MMX Primer

1. Introduction

2. Instruction set

3. Examples and benchmarks

1. Introduction
The MMX technology is designed to accelerate multimedia and communications applications by including new instructions and data types that allow applications to achieve a new level of performance. It exploits the parallelism inherent in many multimedia and communications algorithms, yet maintains full compatibility with existing operating systems and applications.
A wide range of software applications, including graphics, MPEG video, music synthesis, speech compression and recognition, image processing, games, video conferencing and more, shows many common, fundamental characteristics:

small integer data types (for example: 8-bit pixels, 16-bit audio samples)

small, highly repetitive loops

frequent multiplies and accumulates

compute-intensive algorithms

highly parallel operations

The MMX technology is designed as a set of general purpose integer instructions that can be applied to the needs of the wide diversity of multimedia and communications applications. The highlights of the technology are:

Single Instruction, Multiple Data (SIMD) technique

57 new instructions

8 64-bit wide MMX registers, named mm0 up to mm7

4 new data types

MMX technology introduces four new data types: three packed data types (bytes, words and doublewords, respectively being 8, 16 and 32 bits wide for each data element) and a new 64-bit entity. Each element within the packed data types is an independent fixed-point integer. The architecture does not specify the place of the fixed point within the elements, because it is up to the developer the control of its place within each element throughout the calculation. This adds a burden on the developer, but it also leaves a large amount of flexibility to choose and change the precision of fixed-point numbers during the course of the application in order to fully control the dynamic range of values.

Record list:
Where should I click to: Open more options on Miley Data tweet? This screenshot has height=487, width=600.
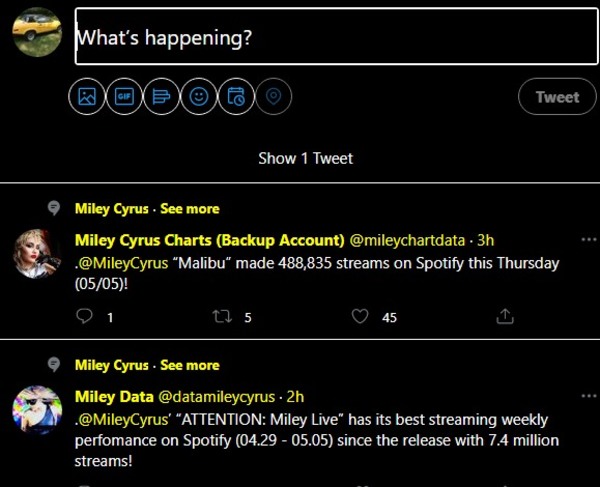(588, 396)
--
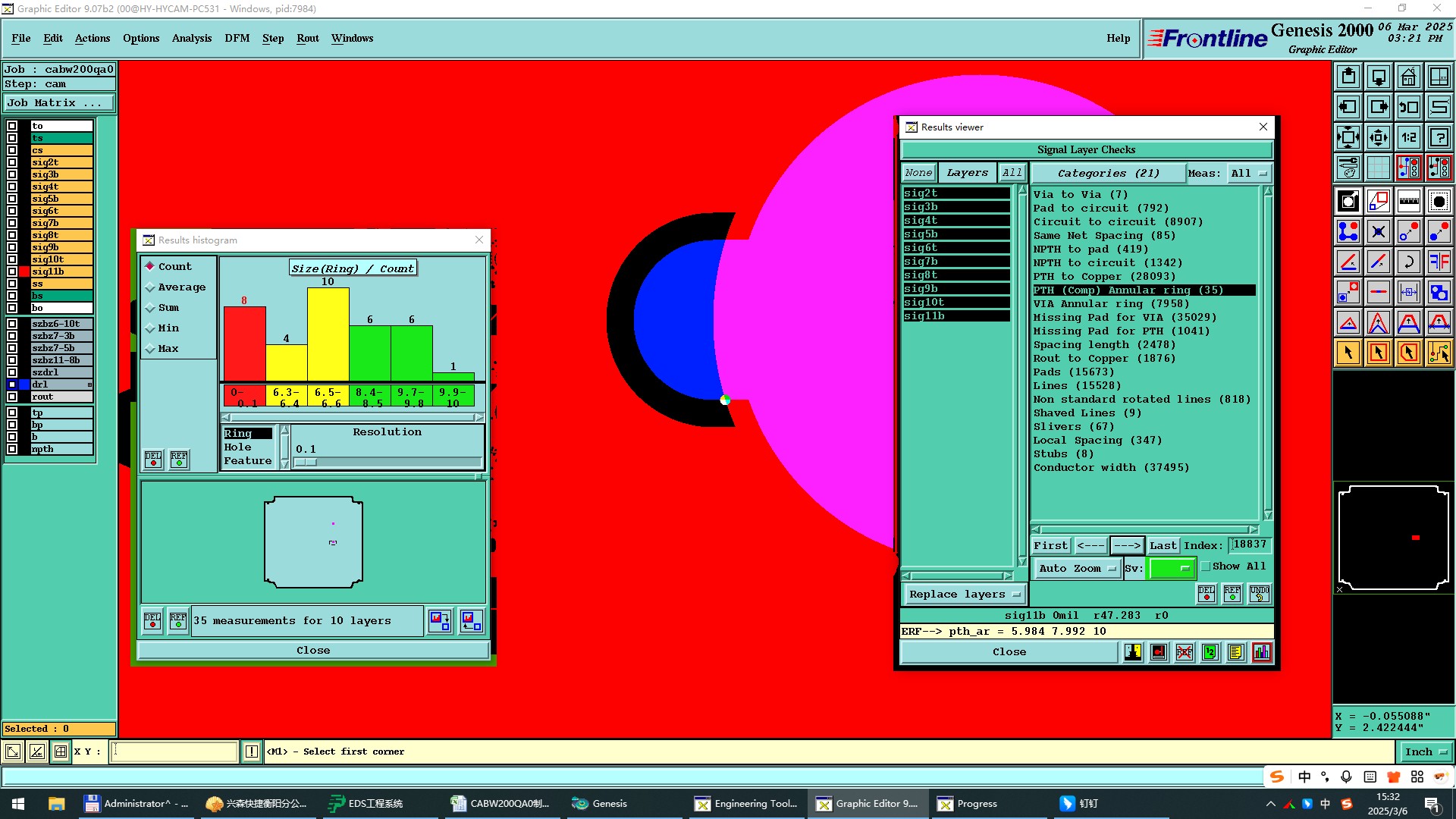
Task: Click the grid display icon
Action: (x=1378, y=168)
...
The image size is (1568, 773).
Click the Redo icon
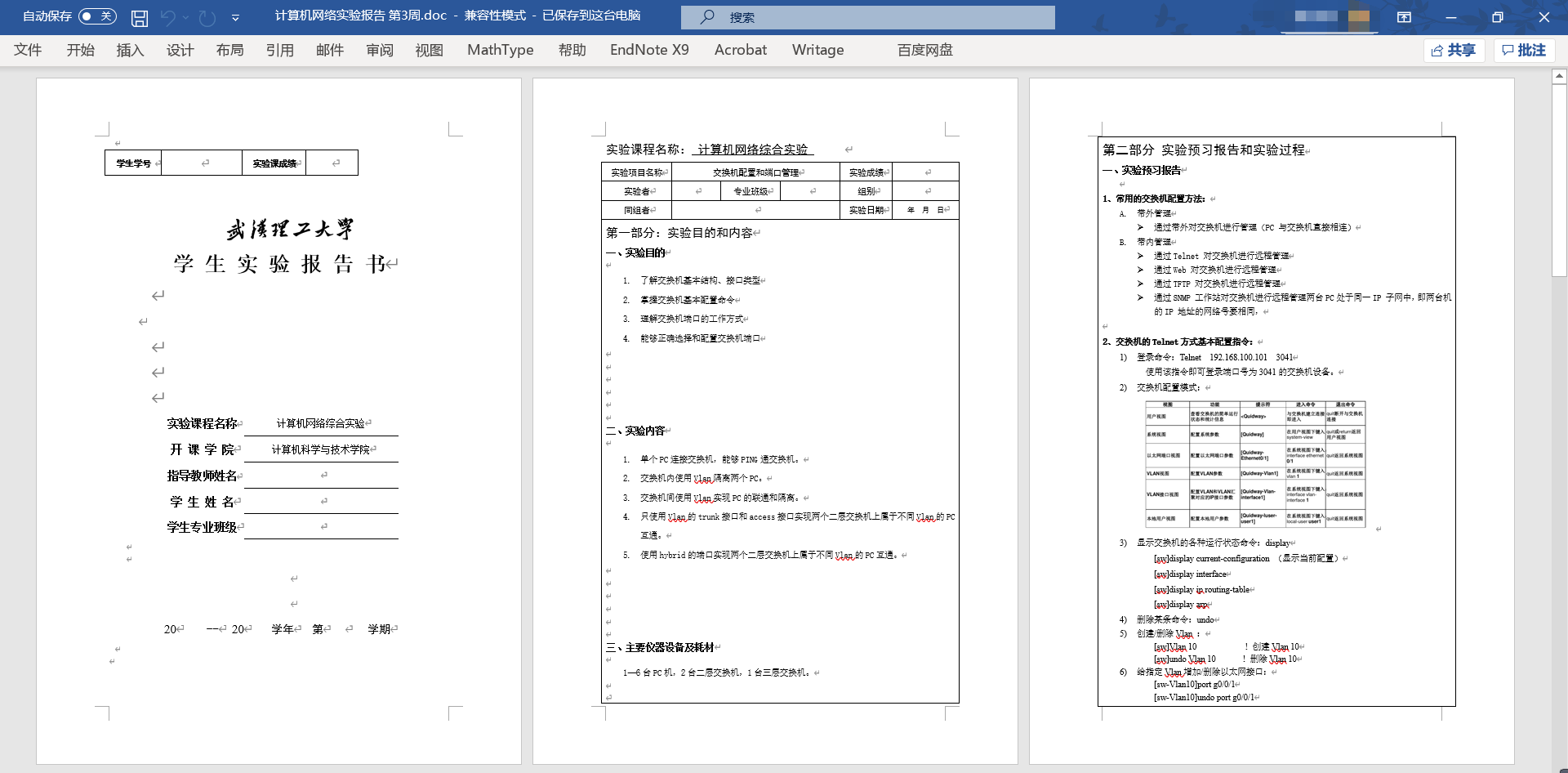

Written request:
Decide whether each statement agrees with the MMX primer, answering yes or no and quoting the words of the primer that settle it.
1. MMX technology adds 57 new instructions.
2. The architecture fixes the position of the fixed point within each packed element.
3. MMX provides sixteen 64-bit registers.

Full answer:
1. Yes: "57 new instructions"
2. No: "The architecture does not specify the place of the fixed point within the elements"
3. No: "8 64-bit wide MMX registers, named mm0 up to mm7"